Tras is een metselspecie uit tot poeder gemalen tufsteen. De grote brokken steen moesten eerst met mokers tot kleinere stukken geslagen worden voordat de dertien grote stampers in de molen deze stukken konden verpulveren tot gruis. De tras werd daarna verder verwerkt tot mortel door toevoeging van kalk en zand. Het stampen van de molen zorgde voor veel lawaai en deed de grond zodanig trillen dat muren van het naastgelegen molenhuis scheurden.
In 1760 ging de trasmolen via publieke verkoop over naar Dirk Ambachtsheer, schepen van Aarlanderveen. De nieuwe eigenaar bouwde verder aan het bedrijf en zette een paar stenen pakhuizen, enkele herenhuizen, een koetshuis en een stalling op en naast de molenwerf aan de Rijn. Ambachtsheer verkocht de molen en de gebouwen in 1778 aan Klaas Stortenbeker, die het op zijn beurt in 1792 weer verkocht aan Gijsbertus Wilhelmus de Willemsen.

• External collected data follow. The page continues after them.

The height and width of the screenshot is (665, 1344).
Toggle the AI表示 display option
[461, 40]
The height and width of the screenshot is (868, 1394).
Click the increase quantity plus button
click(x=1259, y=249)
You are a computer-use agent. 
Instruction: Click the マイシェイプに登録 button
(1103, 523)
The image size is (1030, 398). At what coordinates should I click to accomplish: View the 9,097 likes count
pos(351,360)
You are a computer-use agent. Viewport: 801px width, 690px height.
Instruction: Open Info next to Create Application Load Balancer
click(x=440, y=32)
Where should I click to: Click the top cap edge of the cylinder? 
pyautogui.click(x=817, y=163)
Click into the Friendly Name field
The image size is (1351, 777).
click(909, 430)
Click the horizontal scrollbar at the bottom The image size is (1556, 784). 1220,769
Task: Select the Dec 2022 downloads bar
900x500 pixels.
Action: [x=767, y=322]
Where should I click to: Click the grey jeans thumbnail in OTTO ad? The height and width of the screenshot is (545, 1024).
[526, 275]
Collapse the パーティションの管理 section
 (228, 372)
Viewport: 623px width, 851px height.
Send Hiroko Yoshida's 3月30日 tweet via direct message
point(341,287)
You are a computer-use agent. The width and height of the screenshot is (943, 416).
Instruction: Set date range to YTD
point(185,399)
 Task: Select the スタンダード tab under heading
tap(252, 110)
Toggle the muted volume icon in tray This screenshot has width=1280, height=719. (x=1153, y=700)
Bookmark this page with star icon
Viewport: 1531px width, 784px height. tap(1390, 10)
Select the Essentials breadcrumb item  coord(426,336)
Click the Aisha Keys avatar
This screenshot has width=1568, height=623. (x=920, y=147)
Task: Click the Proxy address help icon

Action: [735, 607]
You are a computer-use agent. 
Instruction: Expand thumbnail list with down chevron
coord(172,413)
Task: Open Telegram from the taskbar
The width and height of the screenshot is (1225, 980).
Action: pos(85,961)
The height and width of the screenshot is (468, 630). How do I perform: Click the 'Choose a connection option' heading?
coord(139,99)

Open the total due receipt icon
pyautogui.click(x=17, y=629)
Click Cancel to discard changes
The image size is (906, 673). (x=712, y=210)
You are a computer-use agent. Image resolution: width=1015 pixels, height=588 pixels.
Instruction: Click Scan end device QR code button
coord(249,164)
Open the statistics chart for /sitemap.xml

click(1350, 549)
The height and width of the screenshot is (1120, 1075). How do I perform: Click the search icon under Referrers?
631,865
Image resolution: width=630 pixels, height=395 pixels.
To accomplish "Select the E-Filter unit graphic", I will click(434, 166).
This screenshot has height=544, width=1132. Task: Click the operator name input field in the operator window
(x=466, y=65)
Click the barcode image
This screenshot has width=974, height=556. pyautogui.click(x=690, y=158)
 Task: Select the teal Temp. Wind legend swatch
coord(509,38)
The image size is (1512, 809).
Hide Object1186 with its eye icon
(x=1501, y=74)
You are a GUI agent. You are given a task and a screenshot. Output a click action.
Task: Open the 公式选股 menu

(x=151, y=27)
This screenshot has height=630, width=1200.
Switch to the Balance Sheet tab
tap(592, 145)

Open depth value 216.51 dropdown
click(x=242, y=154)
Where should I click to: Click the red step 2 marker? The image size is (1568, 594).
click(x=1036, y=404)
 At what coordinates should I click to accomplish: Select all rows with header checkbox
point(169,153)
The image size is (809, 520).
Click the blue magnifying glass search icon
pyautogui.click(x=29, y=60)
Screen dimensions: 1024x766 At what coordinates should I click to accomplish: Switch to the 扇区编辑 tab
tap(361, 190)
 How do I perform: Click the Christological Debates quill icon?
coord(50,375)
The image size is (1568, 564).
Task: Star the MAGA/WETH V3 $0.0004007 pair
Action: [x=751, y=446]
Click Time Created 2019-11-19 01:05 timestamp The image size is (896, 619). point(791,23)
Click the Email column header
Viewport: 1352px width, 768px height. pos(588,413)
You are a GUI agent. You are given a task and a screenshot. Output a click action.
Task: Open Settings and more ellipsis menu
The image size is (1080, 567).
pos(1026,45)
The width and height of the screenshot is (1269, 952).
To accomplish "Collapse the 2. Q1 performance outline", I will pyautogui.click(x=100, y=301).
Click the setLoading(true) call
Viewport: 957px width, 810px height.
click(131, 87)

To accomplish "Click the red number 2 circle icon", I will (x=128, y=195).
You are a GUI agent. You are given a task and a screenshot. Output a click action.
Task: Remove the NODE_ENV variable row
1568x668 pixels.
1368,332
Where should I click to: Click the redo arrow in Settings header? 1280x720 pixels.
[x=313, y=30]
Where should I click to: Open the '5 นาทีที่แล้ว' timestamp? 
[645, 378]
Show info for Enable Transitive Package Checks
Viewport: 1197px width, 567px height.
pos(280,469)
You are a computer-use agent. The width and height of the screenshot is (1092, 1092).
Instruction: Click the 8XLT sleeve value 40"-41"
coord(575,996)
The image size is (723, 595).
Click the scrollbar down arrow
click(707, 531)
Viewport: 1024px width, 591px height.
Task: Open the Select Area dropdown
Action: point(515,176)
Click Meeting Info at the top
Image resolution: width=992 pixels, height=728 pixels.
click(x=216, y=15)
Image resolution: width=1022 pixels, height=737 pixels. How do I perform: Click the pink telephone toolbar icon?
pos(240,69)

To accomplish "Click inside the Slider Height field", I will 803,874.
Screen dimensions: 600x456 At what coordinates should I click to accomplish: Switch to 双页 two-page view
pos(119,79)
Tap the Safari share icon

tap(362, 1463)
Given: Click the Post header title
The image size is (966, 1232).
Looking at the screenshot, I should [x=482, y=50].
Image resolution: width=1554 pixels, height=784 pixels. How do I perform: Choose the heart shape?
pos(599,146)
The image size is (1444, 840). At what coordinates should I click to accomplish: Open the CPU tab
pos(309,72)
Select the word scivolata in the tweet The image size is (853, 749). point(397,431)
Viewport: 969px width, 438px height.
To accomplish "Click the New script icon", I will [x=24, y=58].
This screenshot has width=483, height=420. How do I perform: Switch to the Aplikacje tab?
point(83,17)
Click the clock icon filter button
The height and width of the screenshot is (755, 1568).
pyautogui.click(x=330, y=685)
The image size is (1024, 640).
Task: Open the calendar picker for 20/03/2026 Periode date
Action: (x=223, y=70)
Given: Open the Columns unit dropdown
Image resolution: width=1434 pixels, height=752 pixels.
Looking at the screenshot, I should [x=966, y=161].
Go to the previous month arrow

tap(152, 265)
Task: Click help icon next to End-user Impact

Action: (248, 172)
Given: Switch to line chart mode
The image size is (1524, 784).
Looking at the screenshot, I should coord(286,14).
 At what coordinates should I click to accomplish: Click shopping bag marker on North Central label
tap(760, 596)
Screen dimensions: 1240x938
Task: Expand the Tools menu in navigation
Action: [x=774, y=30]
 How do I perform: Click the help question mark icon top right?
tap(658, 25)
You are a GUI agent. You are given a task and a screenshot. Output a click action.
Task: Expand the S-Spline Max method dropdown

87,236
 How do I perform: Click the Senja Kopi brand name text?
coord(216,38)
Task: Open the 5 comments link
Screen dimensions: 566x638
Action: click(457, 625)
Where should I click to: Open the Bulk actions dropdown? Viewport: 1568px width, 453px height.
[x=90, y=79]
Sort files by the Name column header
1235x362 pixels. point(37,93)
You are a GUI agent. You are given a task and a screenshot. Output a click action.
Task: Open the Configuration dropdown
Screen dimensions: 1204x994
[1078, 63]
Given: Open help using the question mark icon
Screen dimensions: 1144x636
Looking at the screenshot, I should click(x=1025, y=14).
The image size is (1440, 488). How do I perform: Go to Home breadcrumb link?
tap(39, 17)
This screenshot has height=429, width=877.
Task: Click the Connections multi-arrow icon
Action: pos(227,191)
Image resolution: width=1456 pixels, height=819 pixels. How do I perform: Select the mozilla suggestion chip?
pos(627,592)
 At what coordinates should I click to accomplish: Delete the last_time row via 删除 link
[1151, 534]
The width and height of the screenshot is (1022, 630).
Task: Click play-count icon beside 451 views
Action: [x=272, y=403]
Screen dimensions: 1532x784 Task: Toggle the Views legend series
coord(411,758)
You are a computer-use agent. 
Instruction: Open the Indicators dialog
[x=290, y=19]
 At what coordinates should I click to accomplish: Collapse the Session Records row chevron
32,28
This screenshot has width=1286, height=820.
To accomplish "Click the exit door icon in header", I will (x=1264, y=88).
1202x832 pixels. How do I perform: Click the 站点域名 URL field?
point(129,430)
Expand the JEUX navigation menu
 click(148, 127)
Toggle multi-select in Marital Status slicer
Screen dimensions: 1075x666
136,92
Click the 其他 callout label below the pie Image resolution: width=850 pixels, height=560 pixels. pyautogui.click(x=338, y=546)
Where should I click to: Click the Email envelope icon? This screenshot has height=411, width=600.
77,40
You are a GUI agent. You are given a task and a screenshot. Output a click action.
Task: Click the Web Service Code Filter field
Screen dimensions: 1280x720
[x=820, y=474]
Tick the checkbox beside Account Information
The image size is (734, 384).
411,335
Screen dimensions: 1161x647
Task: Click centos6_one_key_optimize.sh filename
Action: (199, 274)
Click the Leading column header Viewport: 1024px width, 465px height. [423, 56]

Vanaf 1799 was Catharinus Samuel van Kerkwijk uit Aarlanderveen de nieuwe eigenaar. De wind-trasmolen en de bijgebouwen bleven vanaf die tijd bijna 90 jaar in het bezit van de familie Van Kerkwijk. De tras van De Eendracht was van uitstekende kwaliteit en stond hoog aangeschreven. De mortel liet geen water door en was daardoor uitermate geschikt voor kelders en de onderste lagen van stenen muren. Zoon Johannes Catharinus van Kerkwijk verkocht de trasmolen uiteindelijk in 1886 aan zijn neef Jacob van Borssum Waalkes, die er in 1902 o.a. een gasmotor met steenbreker in liet bouwen. De productie was niet langer afhankelijk geworden van wind, waardoor de molen deels kon worden afgebroken. Alleen het stenen onderhuis bleef staan en werd voorzien van een eenvoudig zadeldak.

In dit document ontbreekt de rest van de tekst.